Линейный корабль - Форестер Сесил Скотт - Страница 16
- Предыдущая
- 16/49
- Следующая
Десять дней тяжелого труда, постоянной муштры, неусыпного надзора, суровости, смягченной добродушием – все это пошло матросам на пользу. Три дня назад Хорнблауэр вынужден был пятерых выпороть. Он с каменным лицом выстоял экзекуцию, хотя от свиста девятихвостой кошки у него сжималось внутри.
Одному из наказанных – старому матросу, который подзабыл, чему его учили, и нуждался в напоминании – это, возможно, будет в некотором роде наукой, четырех остальных исполосованные спины не научат ничему. Хорошими моряками им не стать, обычные скоты, которых скотское обращение по крайней мере не сделает хуже. Пусть на их примере самые своенравные поймут, чем чревато непослушание – люди необразованные усваивают лишь то, что видели своими глазами. Лекарство это сильнодействующие, тут важно не пересолить, однако и слишком малая доза может не подействовать. Беглый взгляд со шканцев убеждал Хорнблауэра, что отмерено было в аккурат.
Он еще раз огляделся, любуясь красотой образцового судна, белых парусов, голубого неба, багряно-белыми мундирами морской пехоты, сине-золотыми офицеров; законченный артистизм картине придавал последний штрих, легкое напоминание, что даже в день смотра не прекращается напряженное биение корабельной жизни. Более четырехсот человек стоят навытяжку, ловя малейшее капитанское слово, однако рулевой у штурвала не сводит глаз с нактоуза и нижней шкаторины грота, впередсмотрящий на мачте и вахтенный офицер с подзорной трубой своим видом напоминают, что корабль движется выбранным курсом и готов исполнять свой долг перед королем и Отечеством.
Хорнблауэр начал обход. Он прошелся вдоль выстроенных в шеренги пехотинцев, но глаза его скользили по солдатам, не замечая их. Капитан Моррис и сержанты без него проследят, чтобы пуговицы были начищены, а портупеи натерты белой глиной. Пехотинцев, в отличие от матросов, муштровали до полного автоматизма – Хорнблауэр мог не забивать себе ими голову. Даже сейчас, спустя десять дней после выхода в море, он не знал в лицо и по имени почти ни одного из девяноста стоящих на палубе солдат.

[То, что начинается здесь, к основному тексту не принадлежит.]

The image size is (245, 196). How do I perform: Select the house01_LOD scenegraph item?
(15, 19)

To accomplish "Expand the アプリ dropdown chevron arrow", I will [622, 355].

Он прошел мимо выстроенных в шеренгу матросов, мимо застывших перед строем дивизионных офицеров. Это было любопытнее. Матросы стояли подтянутые, ладные в белой одежде – интересно, многие ли догадываются, что плату за штаны и рубахи удержали из нищенского жалованья, которое выдали им при вербовке? Некоторые новички страшно обгорели, неосторожно подставившись вчера под палящее солнце, у светловолосого верзилы сошла почти вся кожа с плеч, загривка и лба. Хорнблауэр узнал Уэйтса, осужденного за кражу овец на выездной сессии в Экстере – неудивительно, что он так обгорел, ведь за долгие месяцы в тюрьме кожа его совершенно побелела. Волдыри наверняка причиняют чудовищную боль.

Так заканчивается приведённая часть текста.